== Segment start ==

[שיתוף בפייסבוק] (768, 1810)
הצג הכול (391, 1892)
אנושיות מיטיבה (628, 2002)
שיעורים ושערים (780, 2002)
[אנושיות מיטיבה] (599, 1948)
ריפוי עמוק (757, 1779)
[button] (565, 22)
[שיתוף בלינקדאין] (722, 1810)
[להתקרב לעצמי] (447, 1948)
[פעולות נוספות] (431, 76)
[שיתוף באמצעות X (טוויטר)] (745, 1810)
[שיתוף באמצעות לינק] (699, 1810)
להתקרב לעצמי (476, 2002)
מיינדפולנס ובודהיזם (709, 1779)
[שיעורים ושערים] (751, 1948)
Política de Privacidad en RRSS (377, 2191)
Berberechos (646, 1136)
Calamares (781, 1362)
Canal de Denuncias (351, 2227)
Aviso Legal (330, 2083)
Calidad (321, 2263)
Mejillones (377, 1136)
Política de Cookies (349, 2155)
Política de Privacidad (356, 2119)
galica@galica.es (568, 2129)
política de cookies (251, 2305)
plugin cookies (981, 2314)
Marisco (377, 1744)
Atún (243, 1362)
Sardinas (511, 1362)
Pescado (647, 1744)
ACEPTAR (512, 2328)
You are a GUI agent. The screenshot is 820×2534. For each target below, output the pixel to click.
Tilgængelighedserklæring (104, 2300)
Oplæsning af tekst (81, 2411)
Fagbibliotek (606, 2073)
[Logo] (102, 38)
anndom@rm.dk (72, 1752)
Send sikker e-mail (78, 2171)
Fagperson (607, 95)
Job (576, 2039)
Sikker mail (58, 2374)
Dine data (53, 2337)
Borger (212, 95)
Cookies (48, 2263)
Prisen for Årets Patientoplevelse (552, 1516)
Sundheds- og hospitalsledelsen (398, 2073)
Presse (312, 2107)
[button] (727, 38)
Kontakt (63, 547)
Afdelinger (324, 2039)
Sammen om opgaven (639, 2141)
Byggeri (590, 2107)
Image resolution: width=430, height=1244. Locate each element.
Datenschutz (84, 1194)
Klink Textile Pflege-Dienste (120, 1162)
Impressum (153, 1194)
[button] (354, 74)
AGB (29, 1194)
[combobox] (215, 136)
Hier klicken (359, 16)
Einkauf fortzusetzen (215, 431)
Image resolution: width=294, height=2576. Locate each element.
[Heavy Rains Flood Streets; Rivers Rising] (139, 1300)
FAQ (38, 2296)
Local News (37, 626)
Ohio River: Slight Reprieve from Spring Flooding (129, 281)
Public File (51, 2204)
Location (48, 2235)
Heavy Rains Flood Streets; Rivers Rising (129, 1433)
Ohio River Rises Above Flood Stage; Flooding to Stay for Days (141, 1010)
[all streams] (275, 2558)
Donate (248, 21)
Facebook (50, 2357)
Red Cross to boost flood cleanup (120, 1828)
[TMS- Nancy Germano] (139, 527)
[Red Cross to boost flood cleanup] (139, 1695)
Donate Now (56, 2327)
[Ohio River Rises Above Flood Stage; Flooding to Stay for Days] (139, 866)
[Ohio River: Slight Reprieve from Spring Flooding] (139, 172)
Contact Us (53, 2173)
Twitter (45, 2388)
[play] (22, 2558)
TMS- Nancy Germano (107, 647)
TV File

== Segment end ==

PROBLEM -
Your response should be made up of the lines in the data that contain the word "Stage".

WRITTEN SOLUTION -
Ohio River Rises Above Flood Stage; Flooding to Stay for Days (141, 1010)
[Ohio River Rises Above Flood Stage; Flooding to Stay for Days] (139, 866)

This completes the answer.